Russia to Retaliate Against Foreign Media Over RT Within Weeks

(Bloomberg) -- Russia will expand controversial legislation on “foreign agents” for use against all media that receive funding from abroad, with the first outlets likely to be hit this month in retaliation over U.S. actions against Kremlin-funded broadcaster RT.

Media that fail to comply with demands to register as “foreign agents” under the law will be banned from working in Russia, Pyotr Tolstoy, deputy speaker of the State Duma, the lower house of parliament, said Tuesday, according to the Interfax news service.

“Today the myth of free speech in the U.S. has fallen and, along with it, the basis for allowing the mouthpieces of American propaganda in Russia to live comfortably,” Andrei Klimov, deputy head of the international affairs committee of the upper house of parliament, told reporters in Moscow. Legislation will be ready in time for the Russian Justice Ministry to make the first designations against foreign media by the end of this month, he said.

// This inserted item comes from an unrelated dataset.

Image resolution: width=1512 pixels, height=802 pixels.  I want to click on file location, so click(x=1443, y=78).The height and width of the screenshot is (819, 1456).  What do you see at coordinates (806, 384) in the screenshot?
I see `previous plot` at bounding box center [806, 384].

Russia’s moving quickly to clamp down on media from abroad after RT confirmed on Monday that it had complied with a Justice Department demand to register as a foreign agent under U.S. law. The Russian law is based on one used to restrict non-governmental organizations, which imposes tight scrutiny by officials and requires them to place the words “foreign agent” on publications, a label that recalls Soviet-era denunciations of spies and fifth-columnists. 

‘Overseas Financing’

“Media registered in other countries, or receiving financial or other support from foreign government agencies or companies or from Russian companies with overseas financing, can be declared foreign agents independent of their legal status,” Tolstoy said, Interfax reported.

The changes aren’t aimed at crimping freedom of speech but are in response to the U.S.’s treatment of RT, said Leonid Levin, chairman of the information policy committee in the lower house. “We would hope that as few media as possible will wind up on this list in the future,” he said, according to state-run RIA Novosti.

The U.S. law, which applies to several outlets operating in the country including NHK from Japan and the China Daily newspaper, requires disclosure of the media organization’s foreign funding. RT, which said it registered under protest to avoid possible prosecution, denies assertions by U.S. intelligence agencies that it acted as a propaganda arm of the Russian government in efforts to influence last year’s presidential election.

The media crackdown is part of a broader Russian effort to protect against foreign interference as Vladimir Putin prepares for a likely declaration that he’ll seek a fourth term in presidential elections in March. The law against NGOs was passed after the biggest protests against his rule in 2011-2012 since he first became president in 2000.

CNN, U.S.-government-funded networks such as Radio Liberty and Voice of America, and Germany’s Deutsche Welle could be forced to register under the new rules, Andrei Isaev, first deputy head of the ruling United Russia party in the Duma, said Monday, according to RIA Novosti.

The media restrictions will be followed early next year by legislative changes to limit “undesirable activity” by any foreigners, as well as “undesirable cooperation” by Russians with groups from abroad deemed unfriendly by the government, Klimov said.